Lush, The Roundhouse | reviews, news & interviews
Lush, The Roundhouse
Lush, The Roundhouse
A whole lot of memories get washed up by the reformed band's sea of guitars
It's peculiar seeing any band come back together after a serious length of time, but when that band were part of your adolescence the cognitive dissonance is exponentially increased. Along with the likes of Ride and Slowdive, Lush were a band linked to the “shoegaze” indie sound born in the Thames Valley at the very end of the Eighties, and my main experience of them was at ear-bleed volume in dangerously packed-out, toilet-stall-sized venues around the area, my fringe covering my face and all the hormonal intensity of youth amplifying the effect of the sound. So to see them after a gap of nigh-on quarter of a century, now a “heritage act”, on the stage of the Roundhouse jangled more than a few Proustian nerves.
In a lot of ways, nothing had changed. The cheeky-schoolgirl intonation of Miki Berenyi's lead vocals notwithstanding, Lush's sound was one built to grow old gracefully. While some bands rely on the energy of youth, with their reformations having the sadness of athletes taking one last trot round the track post-retirement, Lush were always about removal and transformation. Hearing their first few songs in the show, it became clear in retrospect how much they were an Eighties band at heart: their songwriting and textures were built around echoes of the Bunnymen, the Banshees, The Smiths and most obviously The Cocteau Twins, as well as dozens of more obscure indie janglers – but, crucially, they always drenched their songs in a particular brand of psychedelically layered distortion that took them away from where they'd come from and into a space all their own. And they quickly showed they could still do this.
Starting with “De-Luxe” and “Breeze”, a brace of songs from 1990, they managed to tap into the same sense of transportation as they ever did. The counterpoint vocals of Berenyi and Emma Anderson had the same tension between steeliness and untrained vulnerability as ever, and their skewed pop melodies rang out clear from the swaying sea of guitar noise as they always had, too. There was also the constant strange counterpoint between the otherworldliness of the songs and the distinctly earthy character of Berenyi's between-song chat. She's no longer the confrontational figure she could be during the band's rise, but she still has a knack for no-nonsense humour, as when she followed a line about “hanging out in Camden on a Saturday night, like the last 20 years never happened” with a quip about their guest list now being full of school governors.

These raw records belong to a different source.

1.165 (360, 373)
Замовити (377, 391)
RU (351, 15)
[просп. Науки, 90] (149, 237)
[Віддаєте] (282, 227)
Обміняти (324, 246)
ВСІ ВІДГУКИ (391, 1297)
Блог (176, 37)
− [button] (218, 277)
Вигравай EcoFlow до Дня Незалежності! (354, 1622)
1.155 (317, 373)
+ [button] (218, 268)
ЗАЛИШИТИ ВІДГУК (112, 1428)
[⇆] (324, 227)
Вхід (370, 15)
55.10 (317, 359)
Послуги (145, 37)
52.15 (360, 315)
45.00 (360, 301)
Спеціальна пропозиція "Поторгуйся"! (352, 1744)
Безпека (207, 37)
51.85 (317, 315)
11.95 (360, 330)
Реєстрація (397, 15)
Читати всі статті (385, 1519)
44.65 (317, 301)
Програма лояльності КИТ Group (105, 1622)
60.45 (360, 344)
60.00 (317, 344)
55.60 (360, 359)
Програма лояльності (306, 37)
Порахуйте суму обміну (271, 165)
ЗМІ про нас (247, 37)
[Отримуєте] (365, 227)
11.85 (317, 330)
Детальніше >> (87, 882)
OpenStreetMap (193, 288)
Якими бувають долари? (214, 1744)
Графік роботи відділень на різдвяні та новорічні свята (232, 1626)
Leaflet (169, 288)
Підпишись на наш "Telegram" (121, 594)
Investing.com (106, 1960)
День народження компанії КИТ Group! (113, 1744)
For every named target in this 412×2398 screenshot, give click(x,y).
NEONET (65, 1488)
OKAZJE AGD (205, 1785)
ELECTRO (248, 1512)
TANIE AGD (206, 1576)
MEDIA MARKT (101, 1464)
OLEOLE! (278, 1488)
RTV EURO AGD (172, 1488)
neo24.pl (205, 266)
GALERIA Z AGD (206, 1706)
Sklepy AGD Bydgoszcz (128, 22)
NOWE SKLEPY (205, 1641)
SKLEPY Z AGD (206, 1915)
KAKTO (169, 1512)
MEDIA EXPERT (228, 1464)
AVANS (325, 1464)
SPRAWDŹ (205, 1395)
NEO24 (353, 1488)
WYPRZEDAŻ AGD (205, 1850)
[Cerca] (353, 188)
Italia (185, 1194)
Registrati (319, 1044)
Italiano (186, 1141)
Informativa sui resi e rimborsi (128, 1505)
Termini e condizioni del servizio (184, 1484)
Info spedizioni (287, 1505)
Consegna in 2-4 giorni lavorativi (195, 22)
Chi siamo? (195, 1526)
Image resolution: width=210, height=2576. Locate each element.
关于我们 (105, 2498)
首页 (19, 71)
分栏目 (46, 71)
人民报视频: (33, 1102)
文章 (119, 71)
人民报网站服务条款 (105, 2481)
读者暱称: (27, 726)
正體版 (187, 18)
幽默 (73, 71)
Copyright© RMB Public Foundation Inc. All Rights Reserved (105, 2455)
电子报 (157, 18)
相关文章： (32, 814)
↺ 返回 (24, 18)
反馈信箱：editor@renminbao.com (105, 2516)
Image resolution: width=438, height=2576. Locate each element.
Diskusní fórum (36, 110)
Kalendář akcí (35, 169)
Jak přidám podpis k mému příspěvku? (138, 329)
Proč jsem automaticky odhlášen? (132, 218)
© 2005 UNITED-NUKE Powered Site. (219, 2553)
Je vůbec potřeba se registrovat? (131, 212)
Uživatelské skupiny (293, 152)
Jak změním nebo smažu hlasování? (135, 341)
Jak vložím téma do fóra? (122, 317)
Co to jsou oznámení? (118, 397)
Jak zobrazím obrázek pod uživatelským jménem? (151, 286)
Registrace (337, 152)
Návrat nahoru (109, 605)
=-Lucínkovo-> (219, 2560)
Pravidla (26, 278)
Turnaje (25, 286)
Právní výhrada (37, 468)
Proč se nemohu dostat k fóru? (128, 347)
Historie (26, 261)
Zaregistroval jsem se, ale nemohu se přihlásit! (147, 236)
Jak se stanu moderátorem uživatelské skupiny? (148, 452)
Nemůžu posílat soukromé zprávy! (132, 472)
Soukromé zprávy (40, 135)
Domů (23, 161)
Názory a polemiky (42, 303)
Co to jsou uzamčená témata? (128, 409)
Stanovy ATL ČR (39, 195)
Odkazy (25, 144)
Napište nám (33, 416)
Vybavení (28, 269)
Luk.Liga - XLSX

But now, as before, it's a mark of their strength as a band that Berenyi's tendency to comic bathos couldn't puncture the musical atmosphere. On the punkier, Britpoppier songs like “Lovelife”, the personality of the songwriting and the directness of the delivery held our attention. But even more powerfully the hypnosis of the likes of “Undertow” or an absolutely stunning “Thoughtforms,” from their 1989 debut mini-album Scar, were enough to take me back not to a world of spilled cider and hopeless teen romance, but to the very-grown up dreamworld away from all that which we always went to gigs in the hope of reaching. Even without the deafening volume and sea of bodies of those early experiences, Lush's music can still do that in its own right.
There was a touching, simple tribute near the end of the set to drummer Chris Ackland, whose death in 1996 precipitated the band's split, before a greatly intensified version of “For Love”, followed in turn by new song “Out of Control”, its swaying waltz managing to sound entirely in place in the set. In an hour set and two encores, there were very few lapses in focus at all, in fact. A band coming back after so long can't rely purely on the affection of a crowd to carry them: often audiences will turn out just to see a museum piece, or to say that they were there, so the band will still need to prove themselves. But looking at the audience around me, I could see people mainly reacting not to their memories or expectations, but to the sound being generated in front of them, and it was a delight to know that Lush can still do that.